Gold to $2,000

Written by Jason Simpkins
Posted August 30, 2019

If a senior technical strategist at Citigroup is to be believed, gold prices will soon be testing $2,000 per ounce.

Shyam Devani, the analyst in question, says that the ratio between gold and the S&P 500 is testing a critical pivot point and a break higher could trigger a rally that pushes gold prices 25% higher.

“Equity markets continue to look vulnerable, especially given the deeper inversion of the U.S. yield curve,” Devani says. “Sometimes the ratio between asset classes is too hot. Sometimes too cold. But sometimes the chart signals ‘Just right’.”

On Wednesday, the 10-year bond yield fell even further below the interest rates on two-year bonds. At the same time, interest on 30-year bonds fell below 2%. This inversion of the yield curve has been a consistent predictor ahead of every major recession.

That’s the biggest reason for gold’s latest surge.

Gold is up nearly 19% year-to-date while silver has soared 7%.

And the month of August was especially hot, as gold jumped $112 per ounce, beating June for the best gains since 2016. Meanwhile, the S&P 500 has tumbled more than 3% this month.

Gold Price 8-19

This is 100% in line with what we’ve been predicting for years.

Now, our case is stronger than ever.

We are clearly heading into a sluggish, if not recessionary, environment. The market has been faltering, and we’re long overdue for a bear market.

Similarly, as the global and U.S. economies have begun to falter, we’ve re-entered a period of loose monetary policy. Rate increases at the Federal Reserve slowed and then reversed course, culminating in July’s 25 basis point cut.

The Fed’s key rate now stands at a range of 2-2.25%.

The FOMC will meet again September 17-18. It’s widely expected that the Fed will issue another rate cut at that meeting. Of course, there’s no guarantee that the Fed will cut again, but given certain economic indicators, it’s likely.

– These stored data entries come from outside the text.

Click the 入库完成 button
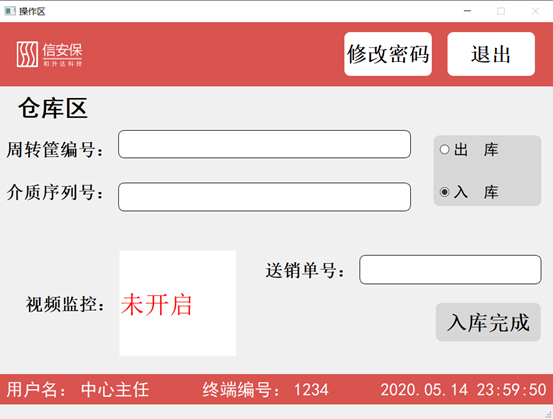553x419 pixels. [488, 322]
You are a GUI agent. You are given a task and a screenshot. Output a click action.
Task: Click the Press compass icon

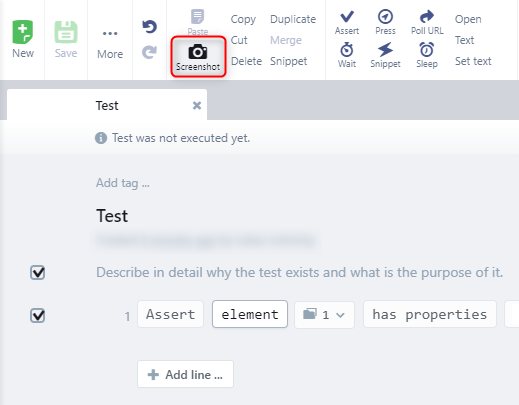385,16
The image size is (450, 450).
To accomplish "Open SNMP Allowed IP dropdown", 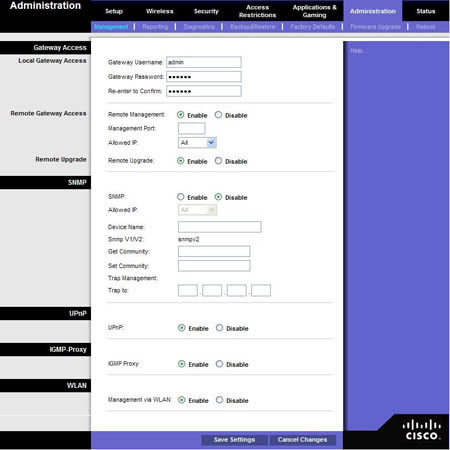I will pyautogui.click(x=197, y=210).
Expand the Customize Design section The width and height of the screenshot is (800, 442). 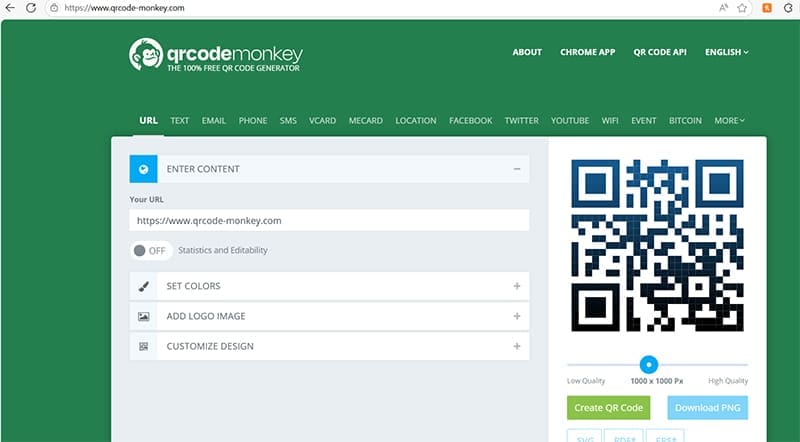(x=517, y=346)
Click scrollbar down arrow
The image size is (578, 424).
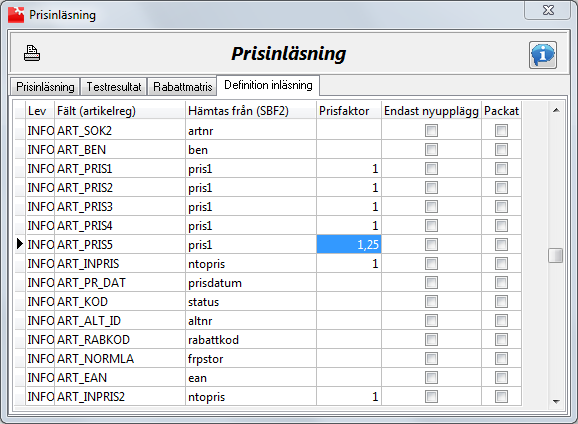pos(556,402)
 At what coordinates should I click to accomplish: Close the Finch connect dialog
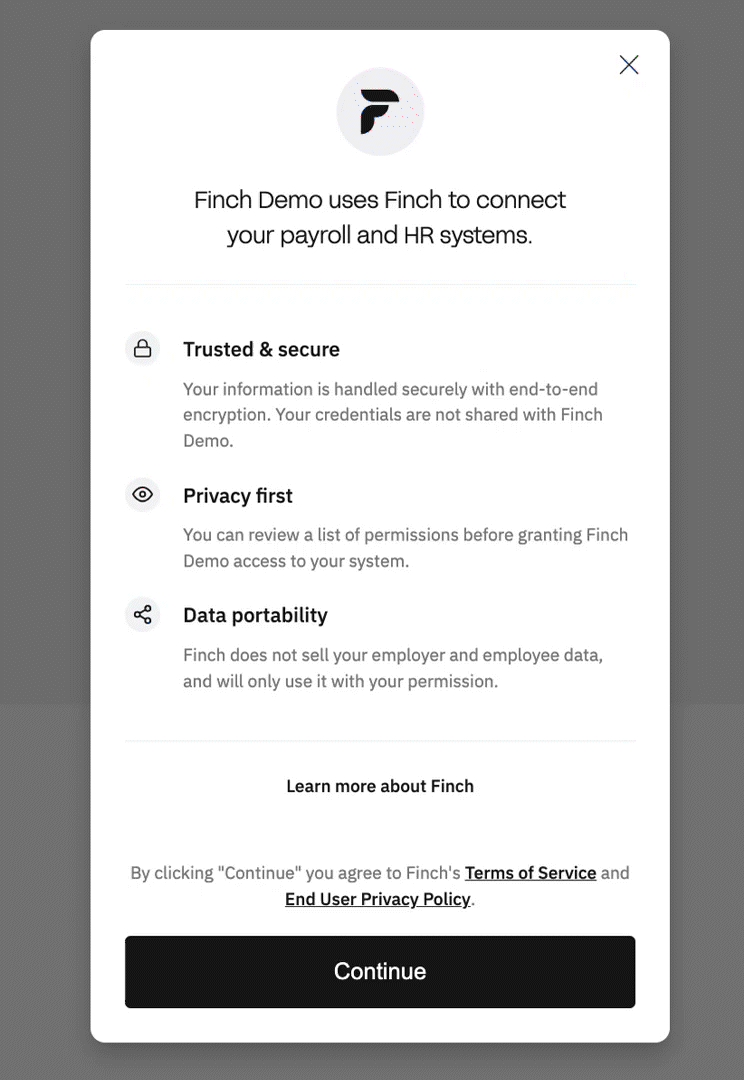coord(629,65)
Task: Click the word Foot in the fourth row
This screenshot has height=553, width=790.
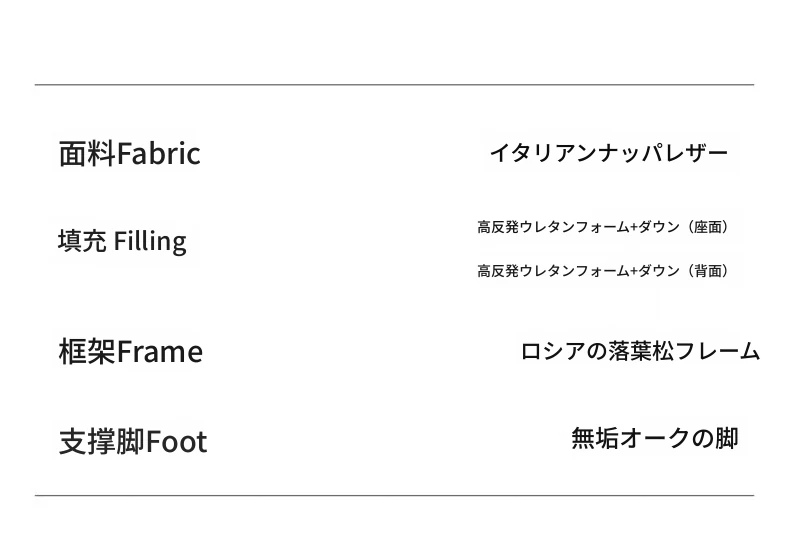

President Trump has been harassing Chairman Jerome Powell for months now, demanding rate cuts to weaken the dollar and mitigate the damage of his trade war with China. He’s even tried to appoint unqualified lackeys to the Fed’s board to do his bidding.

Trump continued his broadsides in August, calling the Fed Chairman he himself appointed an enemy of the state on par with Chinese President Xi Jinping…Trump Fed Xi Tweet

The central bank is supposed to be independent. It’s mandated by Congress to moderate prices and promote employment.

It is not the job of the Fed to compensate for poor economic policy, to throw the dollar under the bus any time we face the prospect of a recession, or to prop up the stock market with cheap money.

Nevertheless, it’s clear why the President would want to avoid such a collapse heading into the 2020 election.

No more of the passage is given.